ERKEN SEÇİM AÇIKLAMASI
Tamamen kültürel temelde dile getirilen “Ne Mutlu Türküm Diyene” sözü, ortak bir heyecanda, ortak bir hedefte kucaklaşmayı temsil etmiştir. Bu itibarla, hiç kimsenin kökenini veya mezhebini öne çıkaran, kaşıyan, kanatan, küçümseyen, reddeden, aşağılayan, engelleyen, yasaklayan bir zihniyete yakın durmamız, böyle bir yanlışı tasvip etmemiz düşünülemeyecektir.
Yine bu kapsamda, Türkiye Cumhuriyeti’nin kuruluşunda da millet kavramı birleştirici ve bütünleştirici bir rol oynamıştır. Etnik köken, dil, din ve inanç farkı gözetilmemiştir.
Türkiye Cumhuriyeti vatandaşlarının her biri bilakaydüşart Türk milletinin eşit, şerefli ve saygın fertleridir. Türkiye Cumhuriyeti devletini Türk milletinin birlikte yaşama ülküsü ve aynı kaderi paylaşma iradesi kurmuştur.
“GÜVENCE ÇELİKLEŞMİŞ MİLLİ BİRLİK VE KARDEŞLİĞİMİZDİR”
Partimiz, ülkemizde yaşayan kardeşlerimizi “Türk milleti” varlığı içinde kucaklamıştır. Şu kadarını söylemeliyim ki, milletin var olma azim ve iradesi olan milli şuur diri ve dirençli olduktan sonra hiçbir bölücü, hiçbir iç ve dış düşman üzerimizde operasyon yapamayacak, habis ve hain emellerine ulaşamayacaktır. Güvence çelikleşmiş milli birlik ve kardeşliğimizdir.
Mondros Ateşkes Antlaşması’nın imzalanmasından İlk Meclis’in açılışına, oradan da kana boyanmış İzmir rıhtımına kadar milli onurumuza en ağır saldırı ve suikastlar yapılmıştı.
Ne var ki, Türk milleti felaketlerin şiddetli ateşini birer birer göğsünde söndürerek istiklalini kurtarmasını bildi ve bunu milli birlik ruhuyla başardı. Mütareke yılları İstanbul’unda her gün Ayasofya’ya haç asanlara, Anadolu’nun bağrında askerlerini, dağlarında çetelerini, sokaklarında ise işbirlikçi memurlarıyla işgal komiserlerini gezdirenlere bu aziz millet teslim olmadı, göz yummadı, tamam demedi, eziyete ve zillete boyun eğmedi.
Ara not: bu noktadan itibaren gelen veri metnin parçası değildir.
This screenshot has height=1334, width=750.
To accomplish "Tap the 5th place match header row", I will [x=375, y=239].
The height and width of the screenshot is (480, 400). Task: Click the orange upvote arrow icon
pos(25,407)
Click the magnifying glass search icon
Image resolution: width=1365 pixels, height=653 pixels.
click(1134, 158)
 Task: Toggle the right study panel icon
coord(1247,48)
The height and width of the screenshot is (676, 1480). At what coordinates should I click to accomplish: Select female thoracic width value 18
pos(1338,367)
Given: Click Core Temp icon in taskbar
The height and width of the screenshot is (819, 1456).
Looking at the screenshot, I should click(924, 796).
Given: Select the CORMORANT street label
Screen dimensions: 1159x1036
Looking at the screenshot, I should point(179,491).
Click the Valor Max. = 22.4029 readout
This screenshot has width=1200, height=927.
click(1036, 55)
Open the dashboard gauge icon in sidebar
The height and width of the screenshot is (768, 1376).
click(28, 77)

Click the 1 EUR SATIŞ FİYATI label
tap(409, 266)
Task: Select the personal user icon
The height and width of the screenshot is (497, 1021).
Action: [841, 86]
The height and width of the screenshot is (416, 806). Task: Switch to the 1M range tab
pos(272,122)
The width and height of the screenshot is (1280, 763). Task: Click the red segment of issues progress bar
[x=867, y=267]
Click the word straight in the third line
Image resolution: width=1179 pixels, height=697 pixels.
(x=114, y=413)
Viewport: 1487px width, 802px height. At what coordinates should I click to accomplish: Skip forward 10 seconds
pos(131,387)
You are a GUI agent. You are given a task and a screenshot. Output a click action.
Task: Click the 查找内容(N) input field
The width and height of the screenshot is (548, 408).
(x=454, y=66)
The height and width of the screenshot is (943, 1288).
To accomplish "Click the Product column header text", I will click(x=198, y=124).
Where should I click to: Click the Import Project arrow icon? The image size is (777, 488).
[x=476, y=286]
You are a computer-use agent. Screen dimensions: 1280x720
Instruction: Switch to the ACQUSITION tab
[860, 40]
İnanıyorum ki, bugün de eğmeyecek, bugün de tedavüldeki rezil oyunları alttan almayacaktır.
Gazali der ki, aklı bir kenara bırakıp sırf eskileri taklitle yetinmeye çağıranlar cahil, sadece akılla iktifa edip Kuran ve Sünnetin ışığından yararlanmayan da aldanandır. Hamd olsun, biz bu iki cevheri irfanla birleştiren Müslüman Türk milletiyiz. Ne Türklüğümüzü ne de Müslümanlığımızı tartışmaya açtırırız.
Milli siyasetimizin yol haritası tarihle çizilmiş, milli kültürle belirlenmiş, akılla bezenmiş, ahlakla derinleşmiş, inançla dengelenmiştir.
Meseleye genişletilmiş yeni damarlardan girersek şu gerçeği net olarak görmemiz mümkündür:
Siyasal hedefler milletin manevi değerleriyle birleşmedikten, bu sayede billurlaşmadıktan sonra söylenen hiçbir söz millet vicdanında karşılık bulmayacaktır. Millete rağmen siyaset anti demokratiktir.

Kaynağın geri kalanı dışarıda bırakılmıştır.